Bluetooth systems are growing in popularity for wirelessly connecting sensors in factories, office buildings, and industrial settings to computers that gather the data for analysis and control. While the Bluetooth system is robust, there is often custom firmware installed in the Bluetooth devices, and sometimes that firmware has issues or needs improvements. One of our customers is an Engineering Design & Development company for the defense and medical industries, and they had developed a custom Bluetooth Tag for their client—but it had a bug. Our customer was not able to fix the problem because their firmware designer no longer worked for them. There was no time to hire a replacement, so MSRK Design was asked to identify and fix the problem with the Tag’s firmware.
Identifying the Problem:
The original designer had met the original goals by using tools provided by the Bluetooth chip vendor, CSR. The Tag was able to Bond and establish a Serial Port Profile with other CSR devices. But the client was having trouble connecting to their other product, which was based on a ConnectBlue module; plus, they added the requirement that the Tag respond to AT commands. The connection was intermittent, and the Tag would not respond to some of the AT commands.
We installed the ConnectBlue design tools, duplicated the intermittency, and evaluated the problem by reviewing the code and by running the code in Debug mode. We determined that when the AT command was sent to establish a serial port connection, the tag responded by establishing multiple SPP connections with the same service name. In addition, there were unhandled states in the SPP initialization that would cause the firmware to crash.
Fixing the Problem:
We revised the firmware to fix those two problems, but in the process of thoroughly testing the Tag we uncovered yet another problem with the Bluetooth states.
The Hidden Problem:
On a normal power up the firmware put the Tag in the headsetLimbo state, did some initialization and then put the Tag in the headsetConnDiscoverable mode. After receiving the Bond command the Tag was sent to the headsetConnected state. But then the firmware was sometimes sending the Tag back into the headsetConnectable state while it was already in the headsetConnected state. If this happened the Tag was no longer able to Bond or establish a serial port connection, even with a power cycle! We were able to trace the events that caused the lockup to requesting a Bond after the device was already bound, or by initiatingEventPowerOff or EventPairingFail actions while the Tag was connected that the sent the tag to the headsetConnectable mode.

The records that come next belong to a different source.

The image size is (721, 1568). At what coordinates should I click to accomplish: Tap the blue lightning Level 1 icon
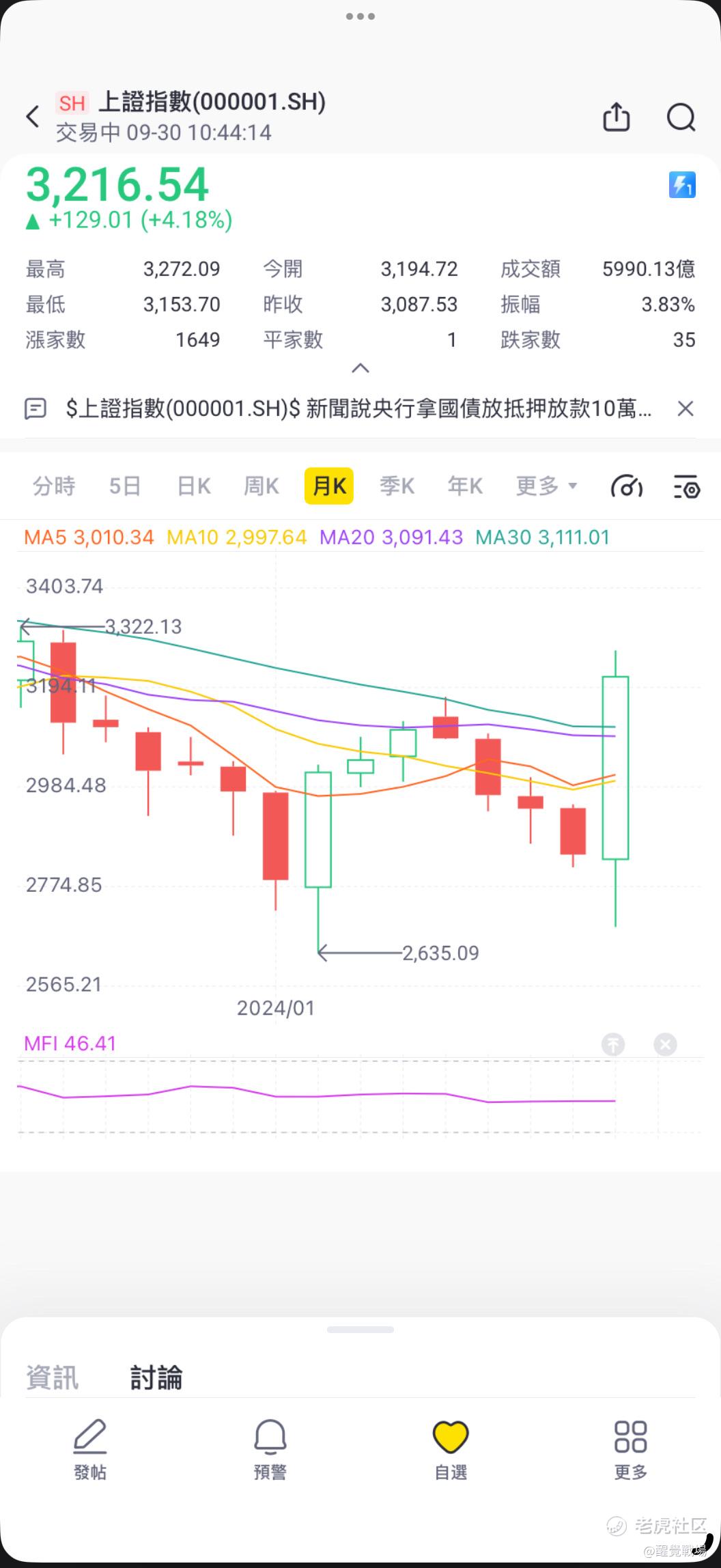[681, 185]
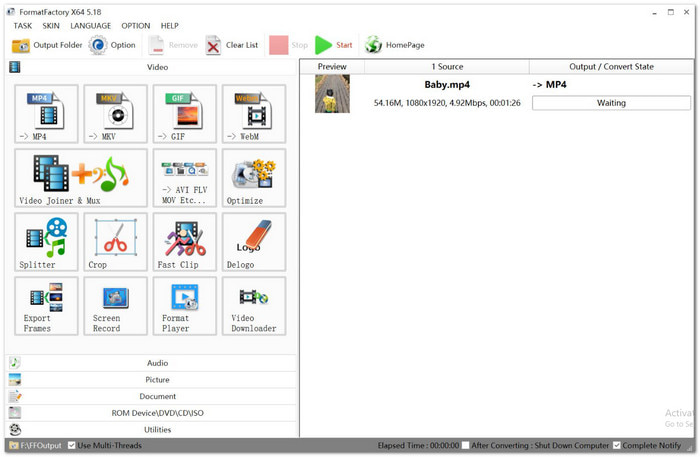Open the Screen Record tool
The image size is (700, 457).
pyautogui.click(x=115, y=305)
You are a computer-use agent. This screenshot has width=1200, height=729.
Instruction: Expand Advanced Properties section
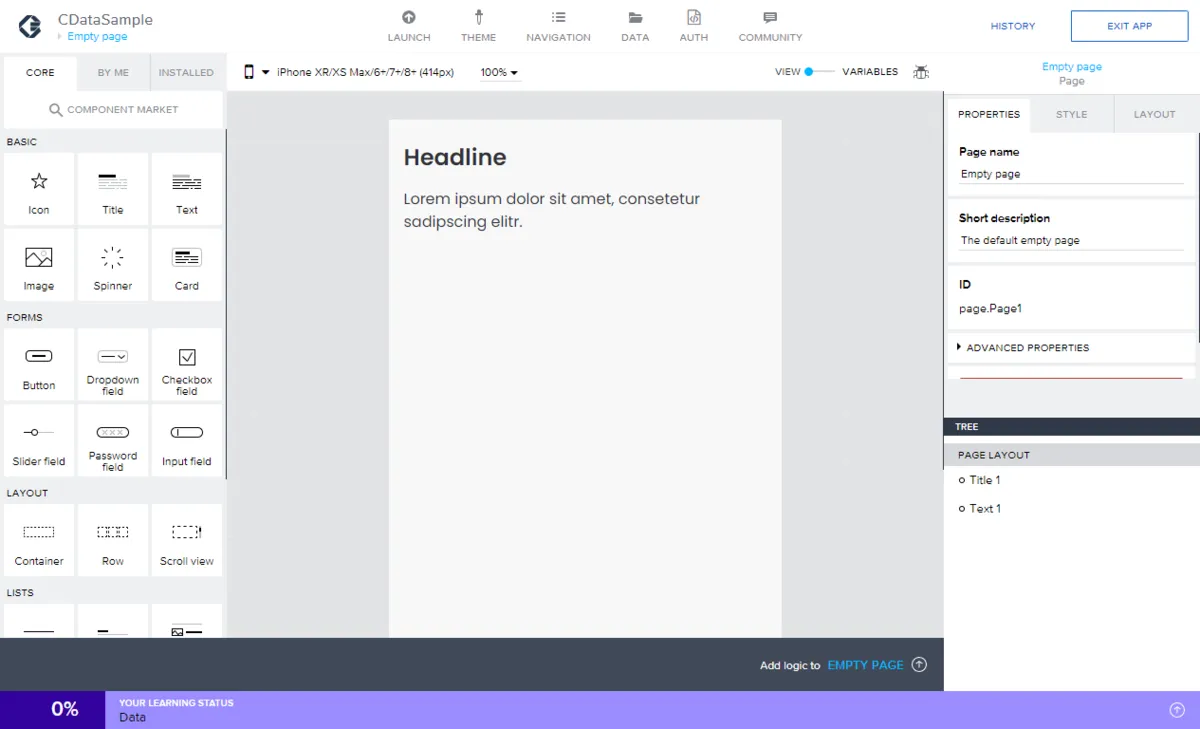[1027, 348]

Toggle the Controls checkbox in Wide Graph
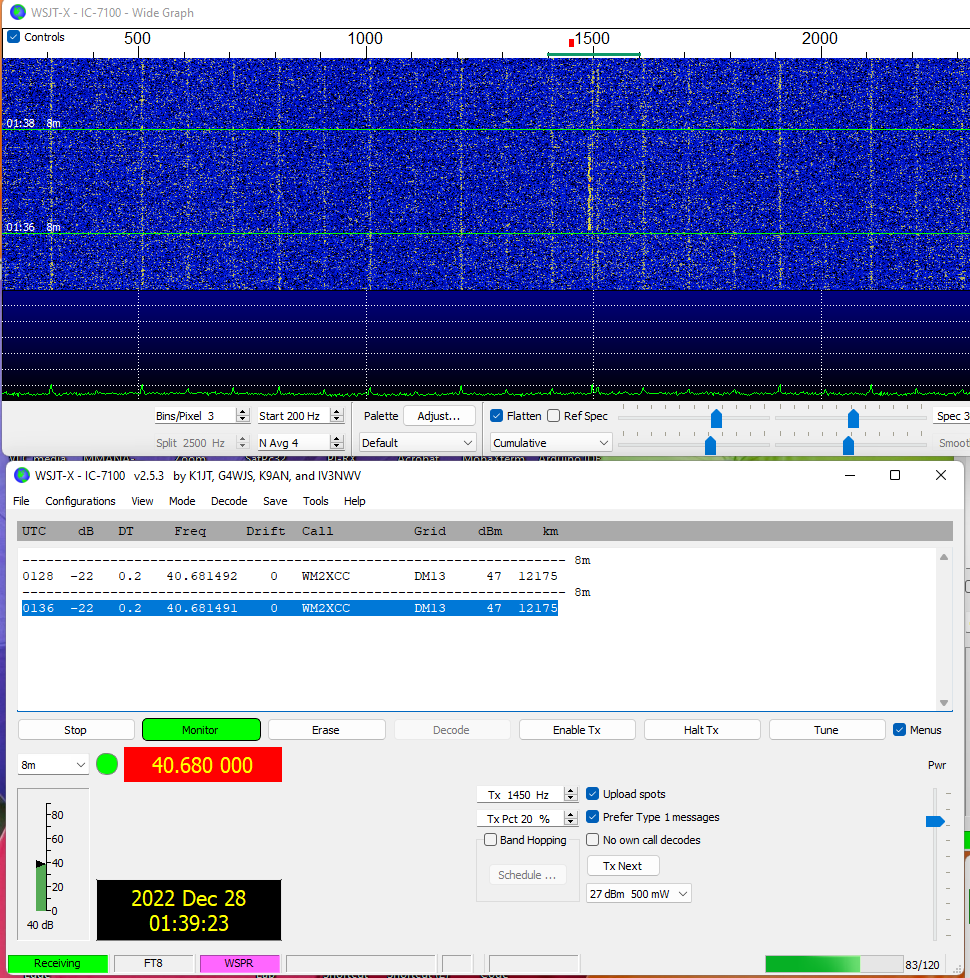(13, 37)
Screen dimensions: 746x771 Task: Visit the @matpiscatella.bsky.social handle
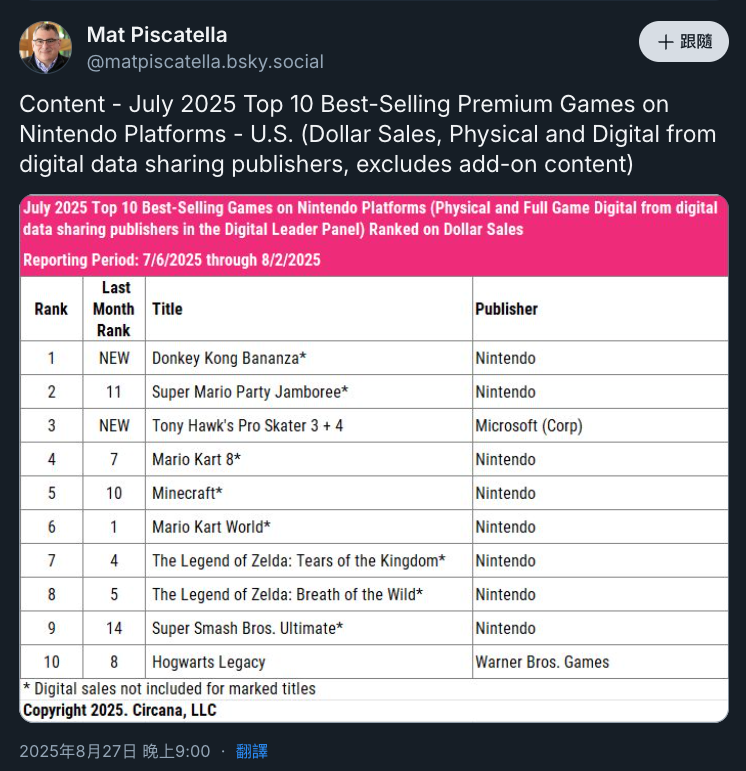pyautogui.click(x=205, y=62)
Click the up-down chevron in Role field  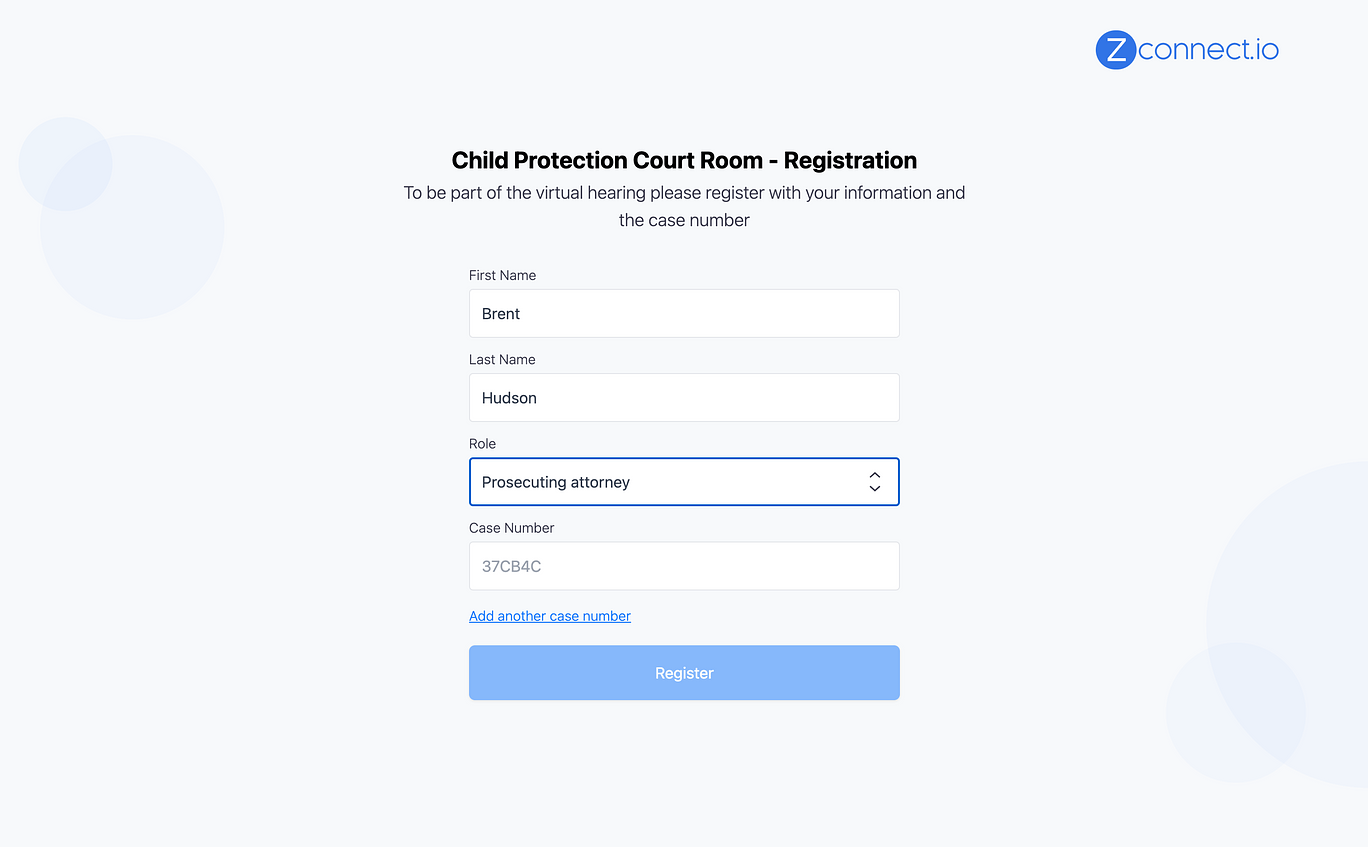click(x=874, y=482)
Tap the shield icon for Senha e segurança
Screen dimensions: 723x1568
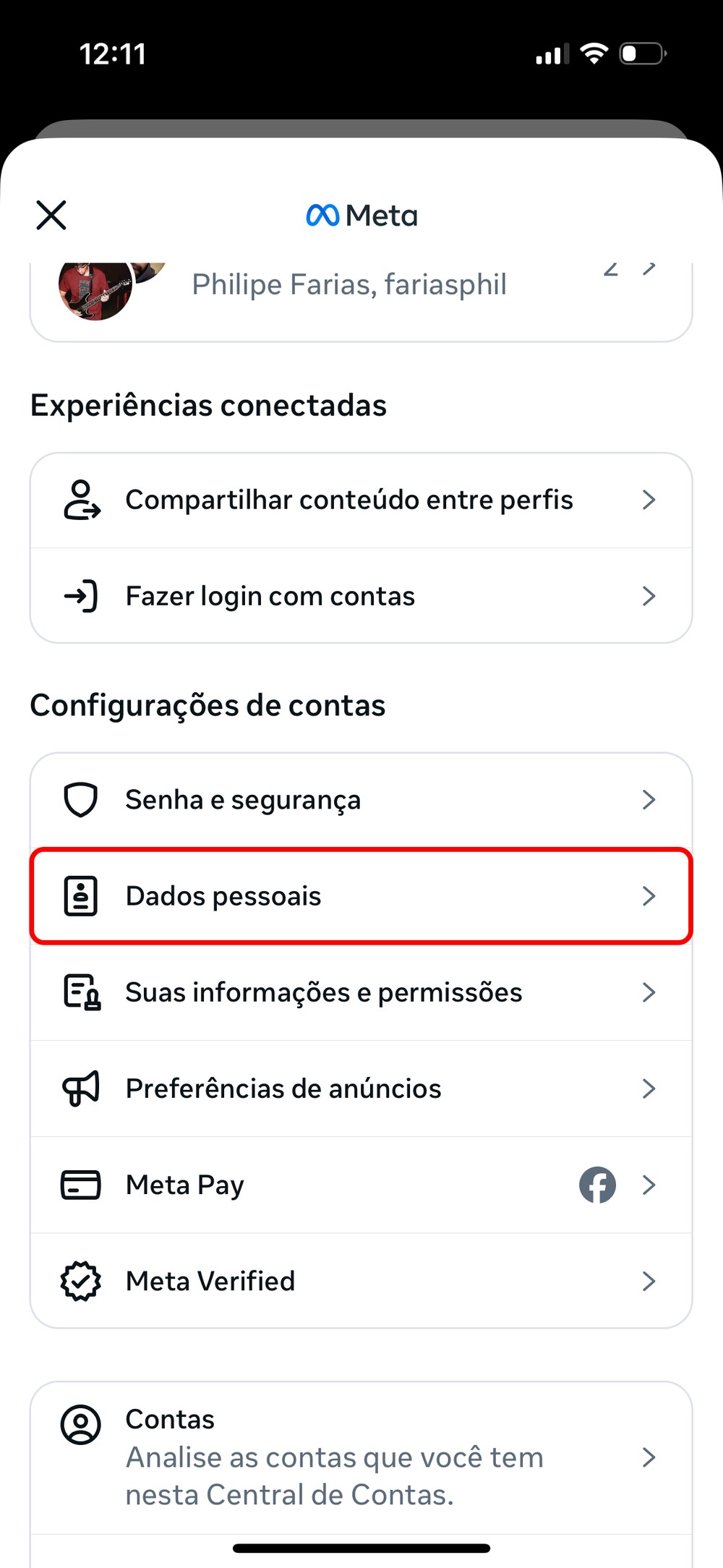(x=81, y=800)
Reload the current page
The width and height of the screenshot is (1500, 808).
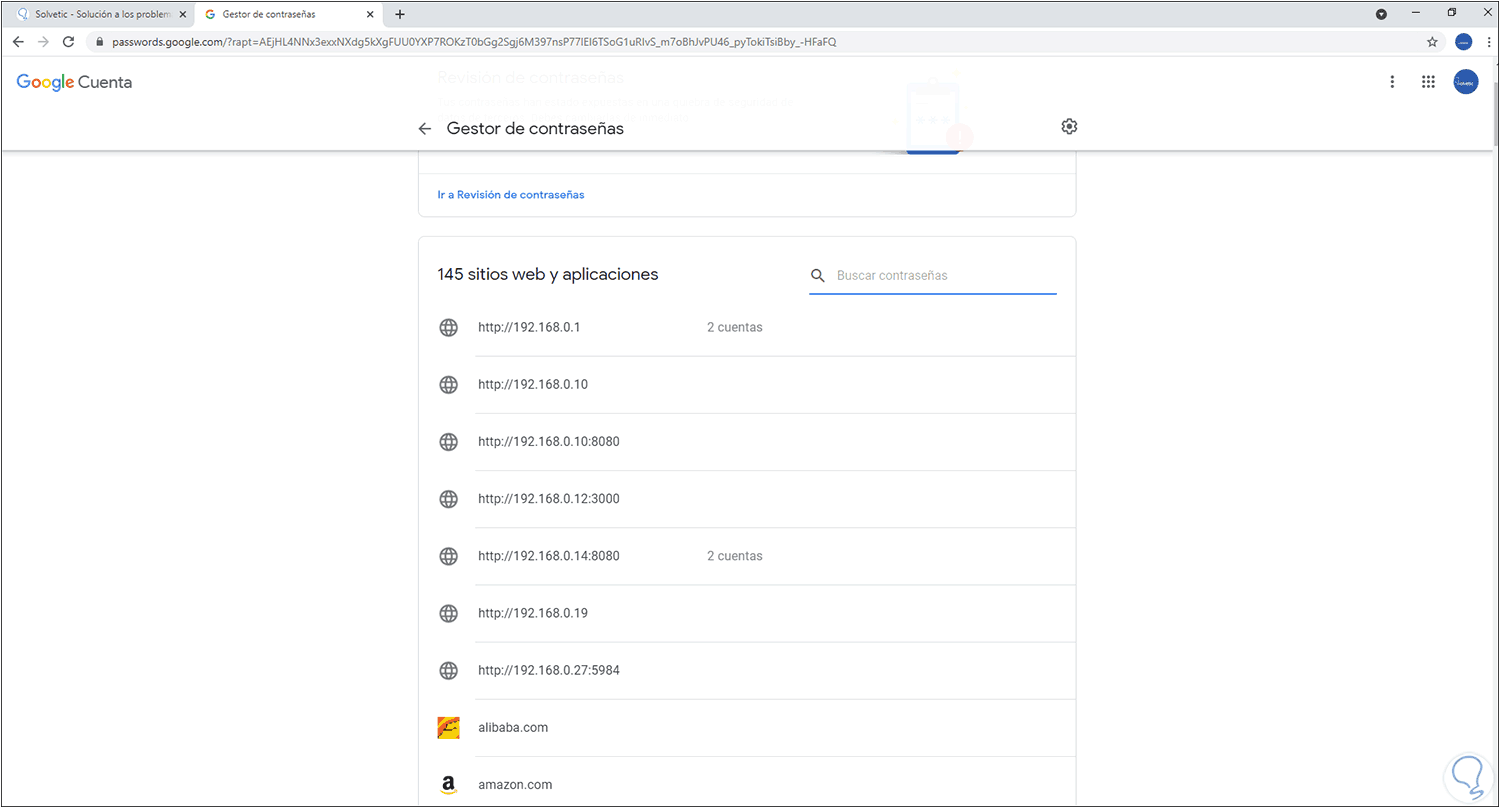click(68, 42)
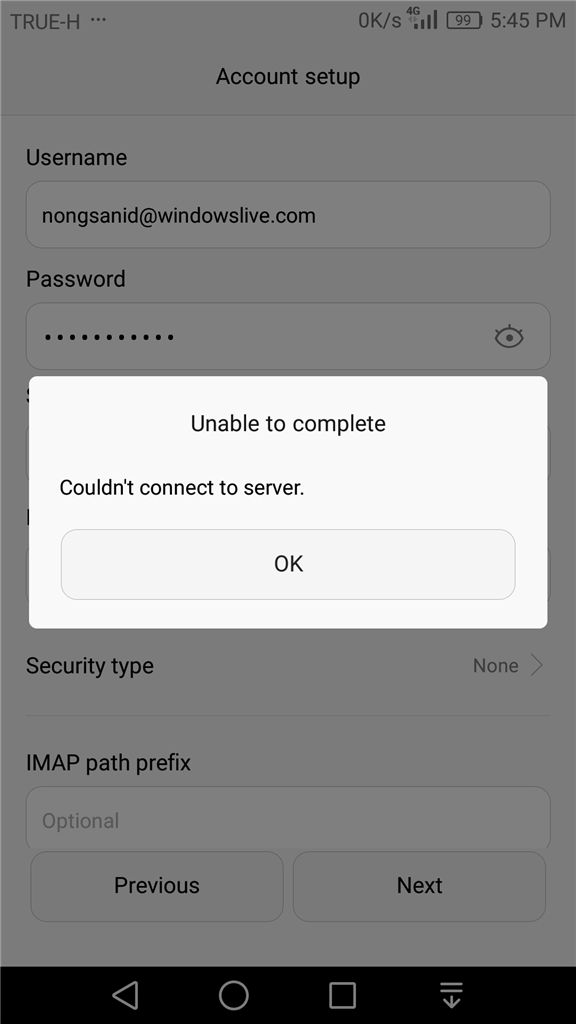
Task: Tap the pull-down notification panel arrow icon
Action: (451, 995)
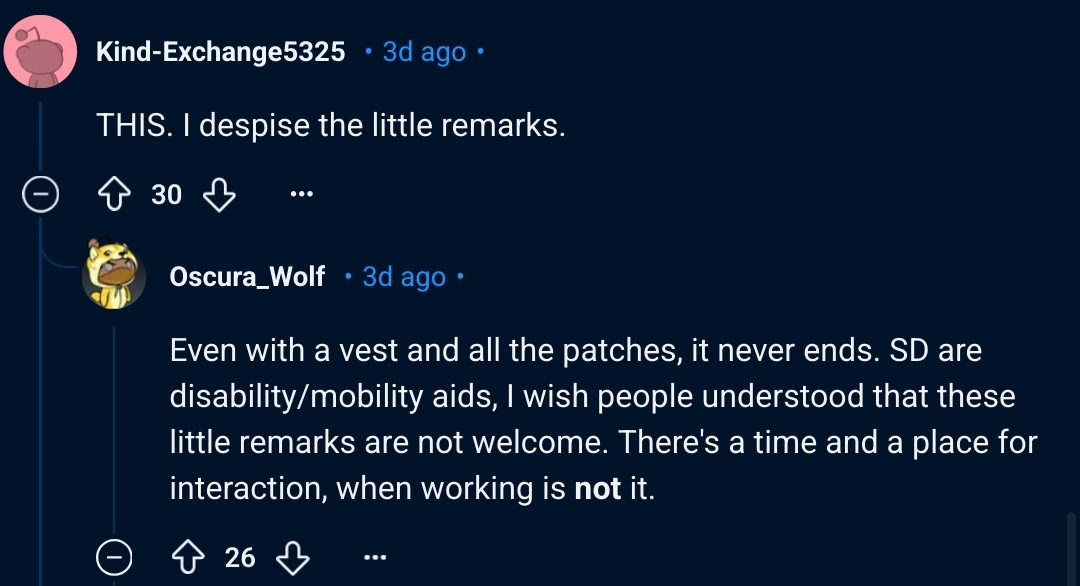
Task: Open more options menu for Oscura_Wolf's reply
Action: click(x=372, y=557)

Fixing the Hidden Problem:
We reviewed the firmware again, and decided that there were too many unneeded states, possibly leftover from another project. In order to be able to Bond, the Tag needed to be Connectable and Discoverable. The existing code used both the headsetConnectable state and the headsetConnDiscoverable state. But if the headsetConnectable state is active, then the device has to become discoverable occasionally to be able to Bond and there was no code to do this. We changed the code to just use the headsetConnDiscoverable state, so that when the Tag is not bound it will always be Connectable and Discoverable, which met the design goal. Finally, we cleaned up the code by removing other unnecessary Headset states (such as volume, mute, call waiting, etc.) that were unused for the Tag operation.
We fixed the Bluetooth Tag problem for our customer within one week, including finding and fixing another serious problem. We delivered the code along with the Build and Programming Instructions documents to our customer. In addition, we demonstrated how to program the Tag, Bond the Tag, and establish an SPP. After our customer was satisfied that the Tag was working, they delivered a working device to their client who was very pleased as well.